Ce n’est pas là, mais dans des lieux généralistes, Centres Dramatiques Nationaux et autres, ainsi que dans les festivals spécialisés ou non que l’on a pu découvrir les créations les plus exigeantes en matière humaine et technique de ces dernières années. La création du label Centre National de la Marionnette (CNMa) par l’État en 2021 – sept scènes sont déjà conventionnées, dont Le Mouffetard – rend d’autant plus problématique pour le secteur le manque de perspective de diffusion parisienne. Dédié à « l’expérimentation et aux manipulations en tous genres avec des créations pensées par de jeunes compagnies, des étudiants tout juste diplômés ou des artistes bricoleurs de génie », dit Isabelle Bertola dans son édito, la biennale n’en est pas moins l’occasion de découvrir des artistes qui compteront demain. Alice Laloy, Yngvild Aspeli, mais aussi Renaud Herbin ou encore Bérangère Vantusso, sont passés par là.
Chaque soir de festival, plusieurs parcours sont offerts au spectateur, qui peut ainsi se laisser aller à la découverte d’univers différents. Cela au Mouffetard ou bien à Théâtre aux Mains Nues, partenaire de longue date du Théâtre des arts de la marionnette mais nouveau venu dans l’aventure SOI. Deux spectacles Hors parcours, plus longs que les autres, complètent la programmation. Le premier, PIGS de Raquel Silva, formée à l’école de Théâtre aux Mains nues, a ouvert l’édition. Le deuxième, M.A.R d’Andrea Díaz Reboredo, en a assuré la mi-temps avec une grâce déjà bien reconnue en Espagne, en particulier à Madrid au Nouveau Théâtre Fronterizon où est basé le Groupe de recherche plastique et scénique qu’elle dirige depuis 2013. En France toutefois, c’est en presque inconnue que l’artiste est venue nous inviter à sa table.

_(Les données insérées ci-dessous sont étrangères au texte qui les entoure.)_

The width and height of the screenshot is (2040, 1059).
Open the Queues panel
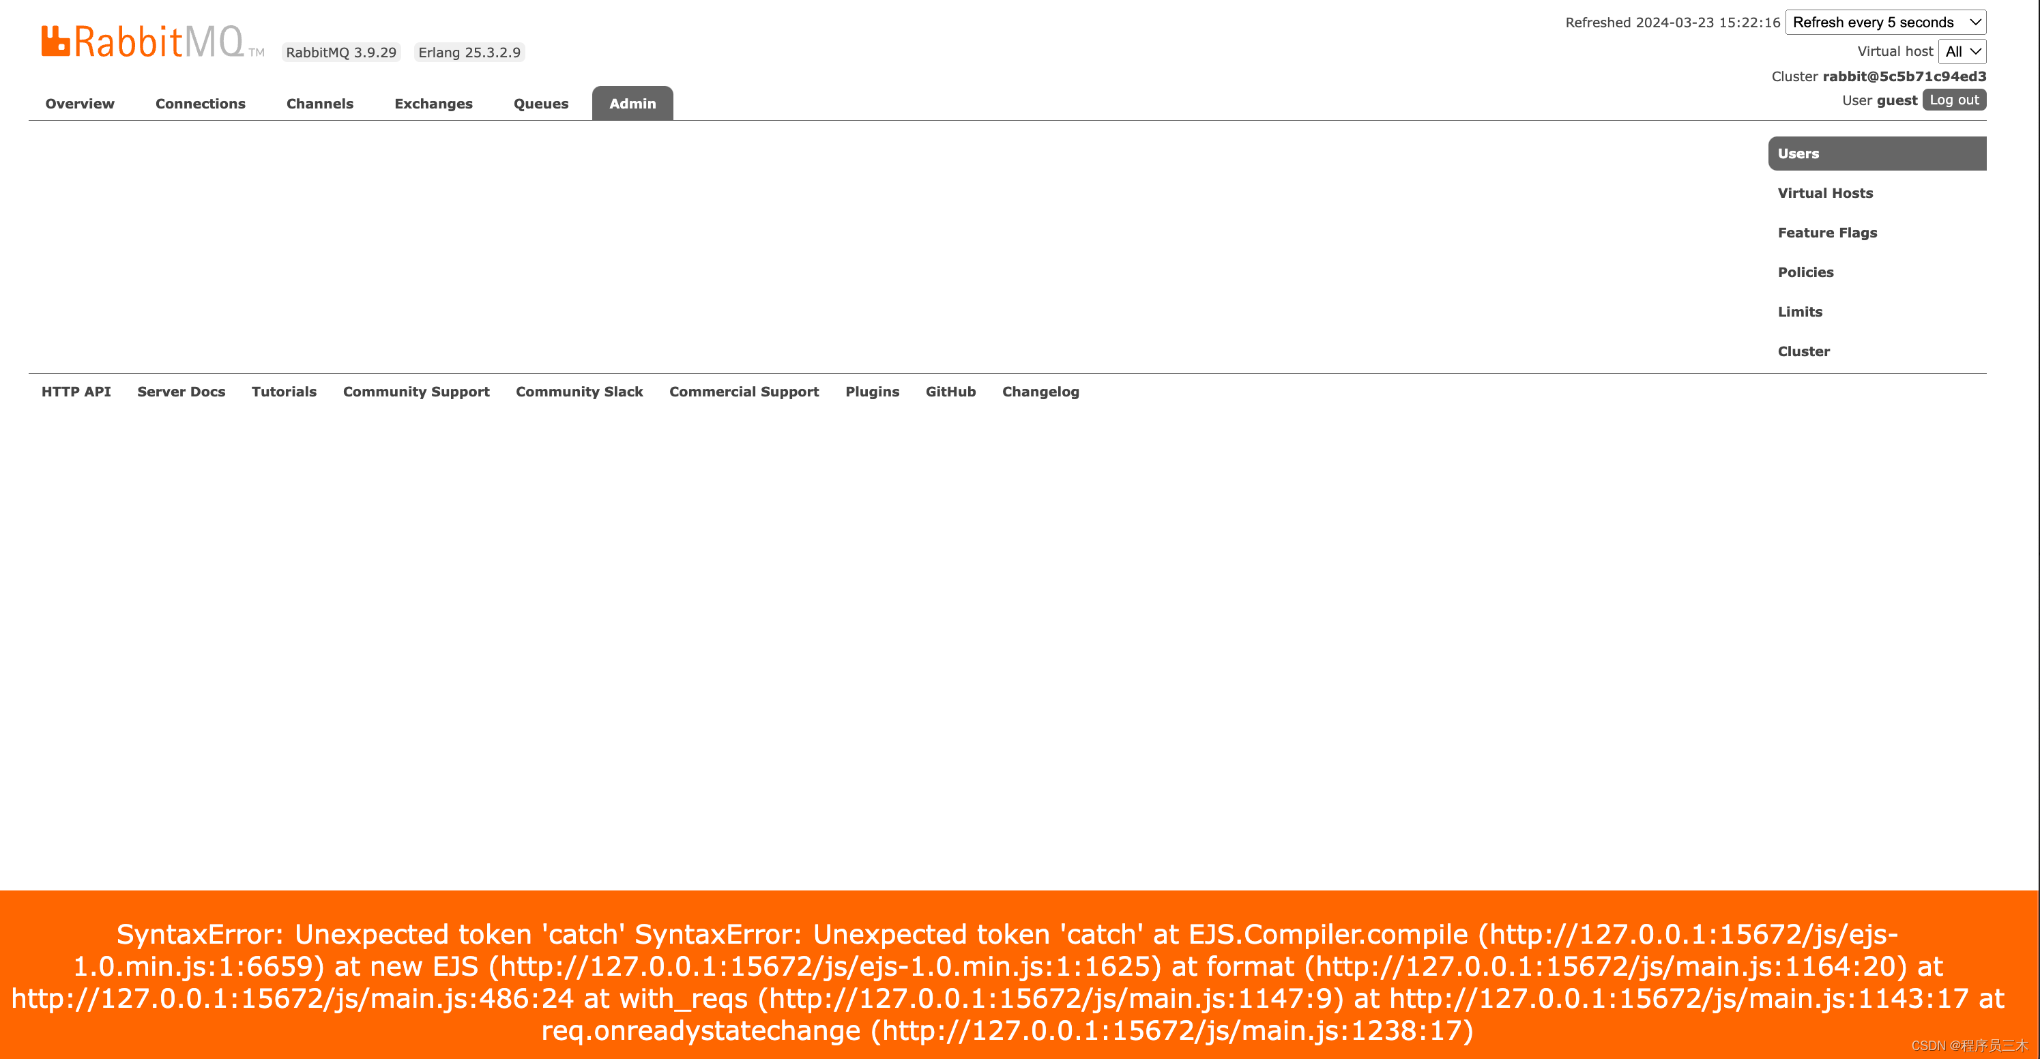(x=539, y=102)
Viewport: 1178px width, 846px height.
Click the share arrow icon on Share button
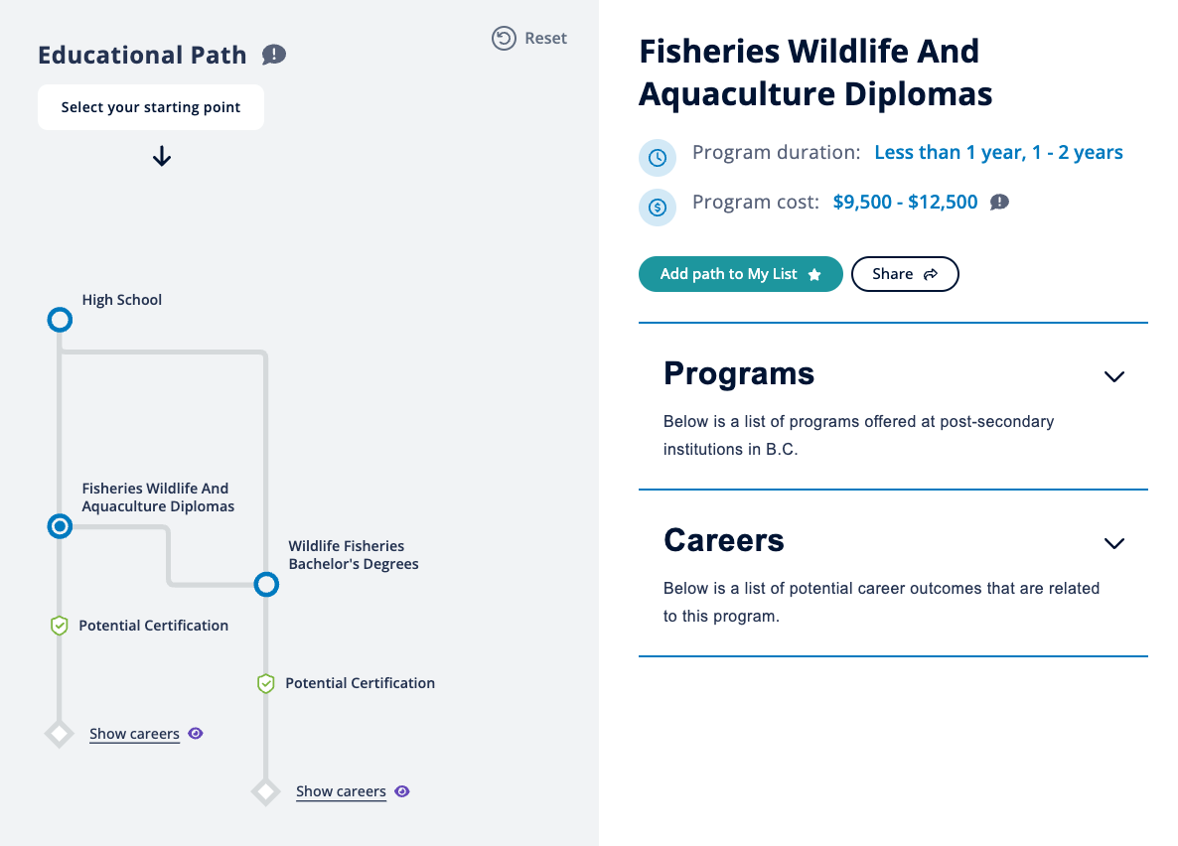click(931, 274)
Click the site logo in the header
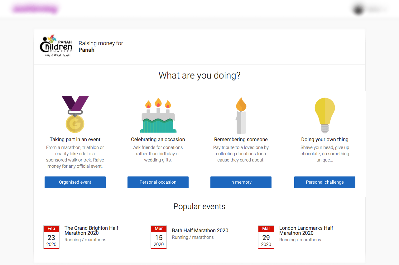The height and width of the screenshot is (265, 399). click(35, 8)
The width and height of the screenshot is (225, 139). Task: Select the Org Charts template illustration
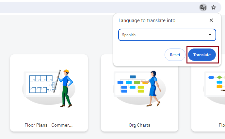(139, 88)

Cette table recèle tant de récits, tant de secrets que l’espace d’une heure, la petite salle de Théâtre aux Mains où nous accueille l’artiste avec son traducteur est assez grande pour contenir cent ans d’Histoire. Car plus encore qu’un voyage géographique, c’est une traversée temporelle que nous offre M.A.R : ce sont en effet pas moins de cent ans de l’histoire d’une maison familiale que vient raconter l’artiste. Ou plutôt, ce sont ces cent ans tels qu’ils lui sont parvenus, tels qu’elle les a imaginés aussi sans doute. Seule en scène, éclairée par la faible lueur d’un plafonnier, Andrea Díaz Reboredo a beau utiliser la première personne pour dérouler sa narration, rien ne précise jamais la part de vécu personnel qu’elle y met, ni la part d’invention. Qu’importe. Que sa chronique qui commence en 1902 pour s’achever dans les années 2000 soit entièrement fidèle à la réalité ou pas, elle oppose à l’oubli une volonté farouche de garder le passé bien vivant, d’en faire une source où puiser ce qu’il peut nous manquer de forces, ou d’imaginaire.
Le souvenir que choisit Andrea Díaz Reboredo pour ouvrir M.A.R en dit long sur le rapport qu’elle entretient à la fois avec le passé et avec sa famille. Les repas qu’elle évoque, à la fin desquels tout le monde se mettait à dessiner sur la nappe en papier, sont pleins de la tendresse et du respect qu’on éprouve pour toute chose qui continue de nous constituer malgré le temps ou la distance qui nous en sépare. Les souvenirs qui suivent sont à l’avenant. Racontés avec une grande douceur par l’artiste, dans une langue à la poésie délicate, ils surgissent selon un ordre chronologique régulièrement perturbé par une mémoire qui a ses failles et ses fantaisies. On s’en doute dès lors qu’il est programmé par Le Mouffetard, M.A.R n’use pas que des mots pour reconstituer les liens que, en reprenant le terme du philosophe Bert Hellinger, l’artiste qualifie de « constellations familiales ».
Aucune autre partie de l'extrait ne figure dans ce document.